UN BAROCKER ATLAS DER ROMANISCHEN SCULPTUR: DAS HELDENMÄSSIGE DES KLASISCHEN FRAGMENTS
Groß in Folio (42,5 X 31,7 cm)
Figurenreich sammlung des siebzehnten Jahrhunderts, der antiken römischen Skulptur gewidmet, konzipiert als visuelles Monument gegen die Zerstörung durch die Zeit. Die Gravuren von François Perrier, inspiriert von den zu jener Zeit in Rom sichtbaren Statuen in Sammlungen und öffentlichen Räumen, übersetzen die klassische Archäologie in eine gebildete, barocke, theatralische Sprache, die zwischen antiquarischer Forschung, akademischer Übung und moralischer Meditation über Vergänglichkeit schwebt. Die allegorische Titelseite, eine der stärksten des Jahrhunderts, erläutert den Sinn des Werks: dem Verfall das zu entreißen, was Zeit und Vernachlässigung zu tilgen drohen.
MARKTVALUE
Vollständige Exemplare dieser Sammlung mit gutem Einband sind heute selten auf dem Markt und in der Regel hoch bewertet, wobei die Bewertungen deutlich steigen, wenn der Tafelsatz vollständig ist und sich in frischen, neuen Zustand befindet; sie liegen zwischen 2.000 und 5.000 Euro. Unvollständige Exemplare oder solche mit beschädigten Einbänden bleiben dennoch stark gesucht wegen der Qualität der Gravurarbeiten und der historischen Bedeutung des Werks und behalten einen soliden Wert auf dem internationalen Markt für alte Graphik und figürliche Antiquitäten.
PHYSICAL DESCRIPTION AND CONDITION
Ein grüner Verlagseinband aus Karton, fester Block der Tafeln. Die Tafeln 51–52 und 63–64 fehlen, nicht in der ursprünglichen Einbindung vorhanden. Tafeln signiert „FP.B.“. Vorhandensein handschriftlicher Bleistiftunterschriften unter jeder Gravur, kohärent mit dem eingravierten Index. Randrisse, Flecken und Bräunungen. Wie bei alten Büchern üblich, mit einer jahrhundertelangen Geschichte, können Imperfektionen auftreten, die in der Beschreibung nicht immer erfasst sind.
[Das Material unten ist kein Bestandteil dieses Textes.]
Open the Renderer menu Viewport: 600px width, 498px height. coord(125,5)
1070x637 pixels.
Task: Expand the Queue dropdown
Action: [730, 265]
Seitenzahl: Pp. (2); 102 nn; (2).
FULL TITLE AND AUTHOR
Segmenta nobilium signorum et statuarum, quæ temporis dentem invidium evasere, urbis æternæ ruinis erepta, typis æneis ab se commissa perpetuæ venerationis monumentum.
Paris, chez la veuve du défunt Perrier, 1638.
François Perrier.

CONTEXT AND SIGNIFICANCE
Das Segmenta nobilium signorum zählt zu den wichtigsten gravierten Unternehmungen, die sich dem klassischen Skulpturwerk des XVII. Jahrhunderts widmen. Perrier, in Rom ausgebildet und stark beeinflusst vom Antikenideal, wählt berühmte Statuen und zu jener Zeit erreichbare Fragmente aus und fixiert sie in einer idealen Form, die oft den tatsächlichen Zustand der Erhaltung übertrifft. Das Werk reiht sich ein in die großen römischen antiquarischen Sammlungen, unterscheidet sich jedoch durch die plastische Intensität der Figuren und durch eine fast „heldenhafte“ Präsentation des antiken Nackten. Die allegorische Titelseite, mit der Personifikation der Zeit, die die Statuen verschlingt, klärt das moralische Programm des Werks: die Gravur als Instrument der Rettung der Erinnerung. Das Volume erlangte weite Verbreitung und beeinflusste Künstler, Akademien und Sammler zwischen dem XVII. und XVIII. Jahrhundert tief.

BIOGRAPHY OF THE AUTHOR
François Perrier, genannt Le Bourguignon (1594–1649), war französischer Maler und Graveur, tätig in Rom und Paris. Als Schüler des romischen Klassizismus verinnerlichte er die Lehre des Antiken, die zum Schwerpunkt seiner grafischen Produktion wurde. Zurück in Frankreich trug er maßgeblich zur Verbreitung des klassizistischen Geschmacks bei und fungierte als Bindeglied zwischen römischer Archäologie und der französischen Kunstkultur des Seicento.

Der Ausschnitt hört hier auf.